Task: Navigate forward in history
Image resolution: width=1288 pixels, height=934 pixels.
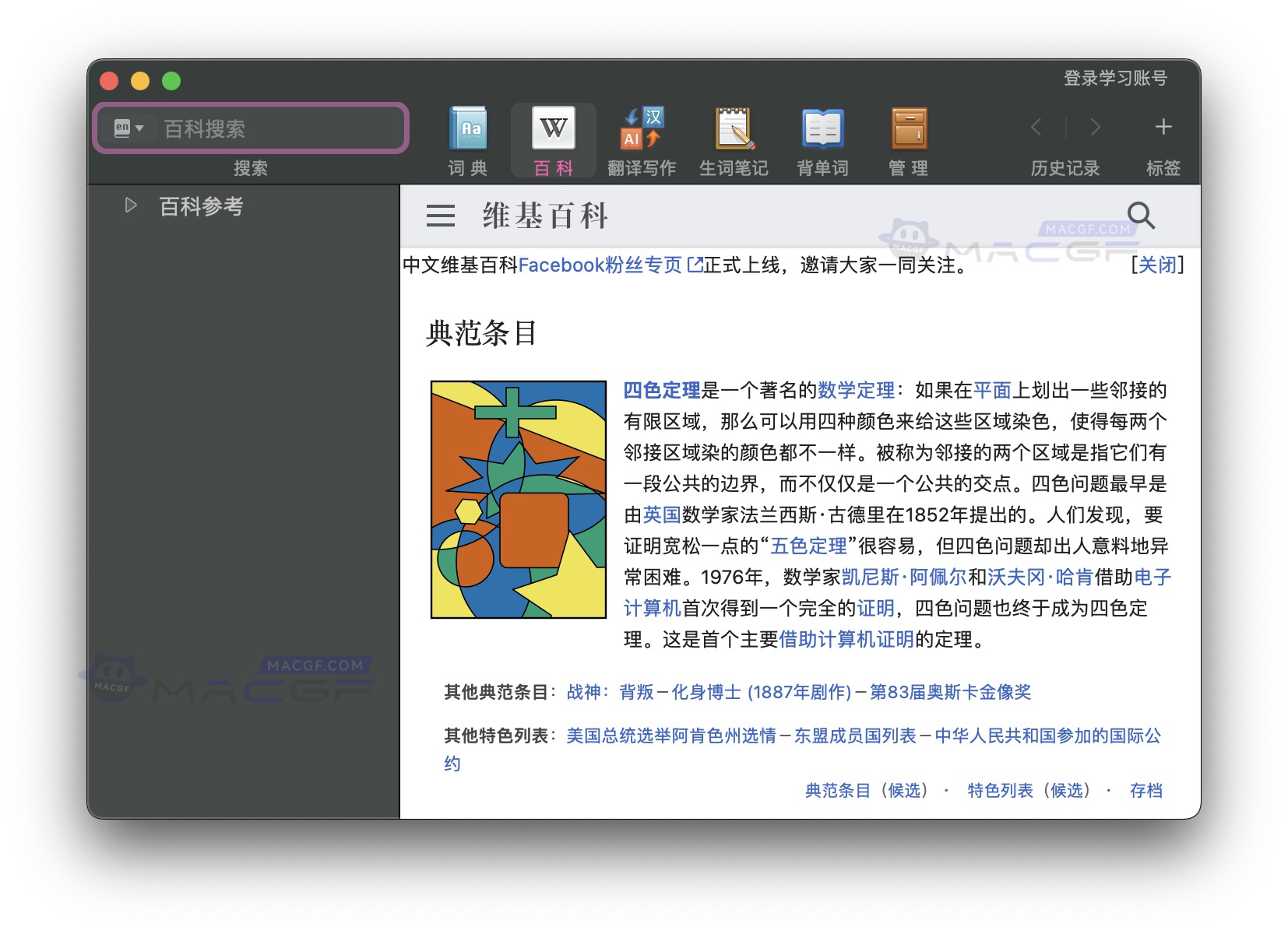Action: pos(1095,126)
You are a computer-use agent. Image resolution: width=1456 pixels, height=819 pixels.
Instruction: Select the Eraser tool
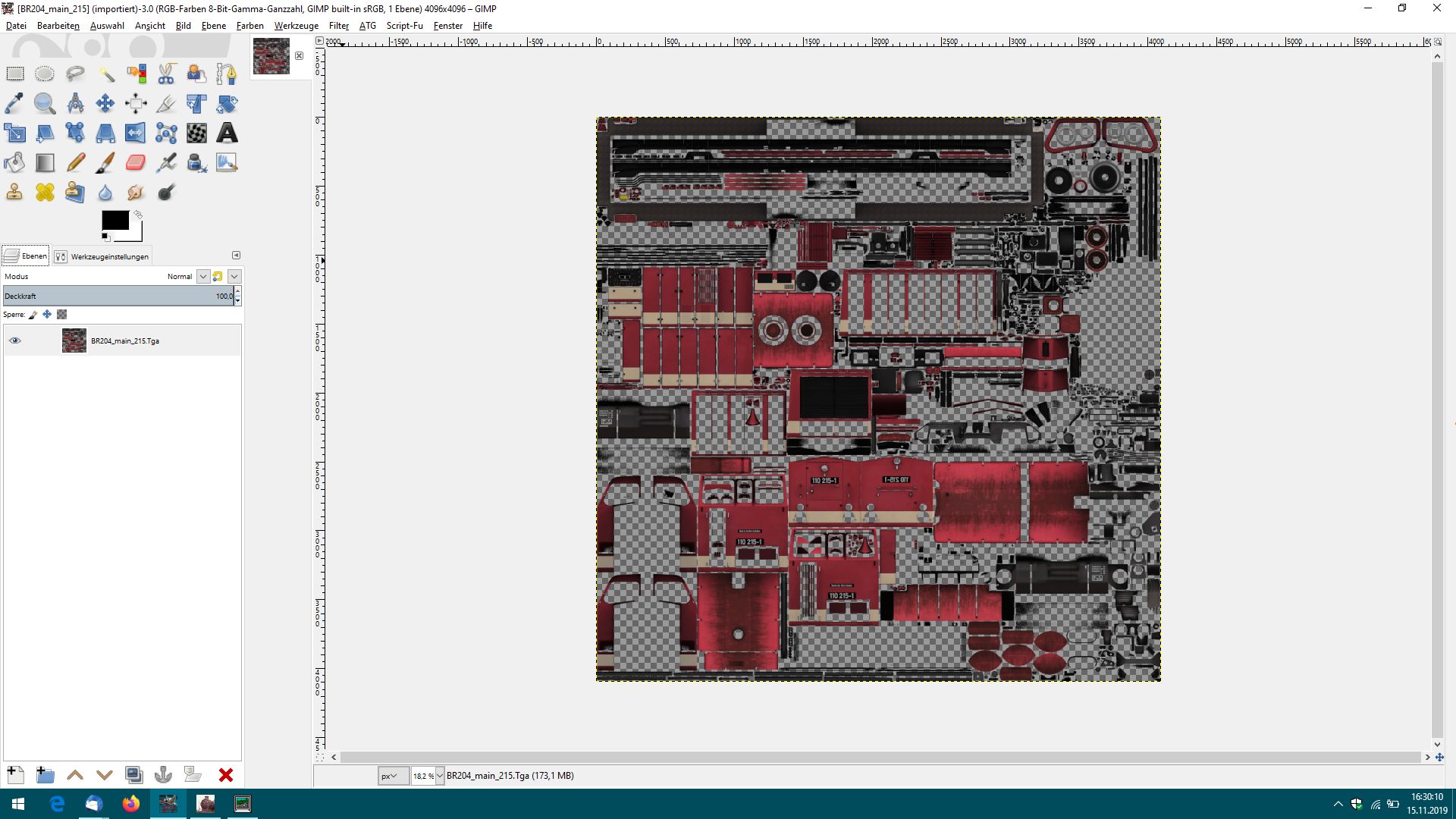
_ _ _ _ _ _ _
* TASK PROMPT *
Could all the data above be given again exactly, leaving out its images?

* RESULT OF THIS TASK *
Task: Navigate forward in history
Image resolution: width=1288 pixels, height=934 pixels.
Action: pos(1095,126)
You are a computer-use agent. Image resolution: width=1456 pixels, height=819 pixels.
Instruction: Select the Eraser tool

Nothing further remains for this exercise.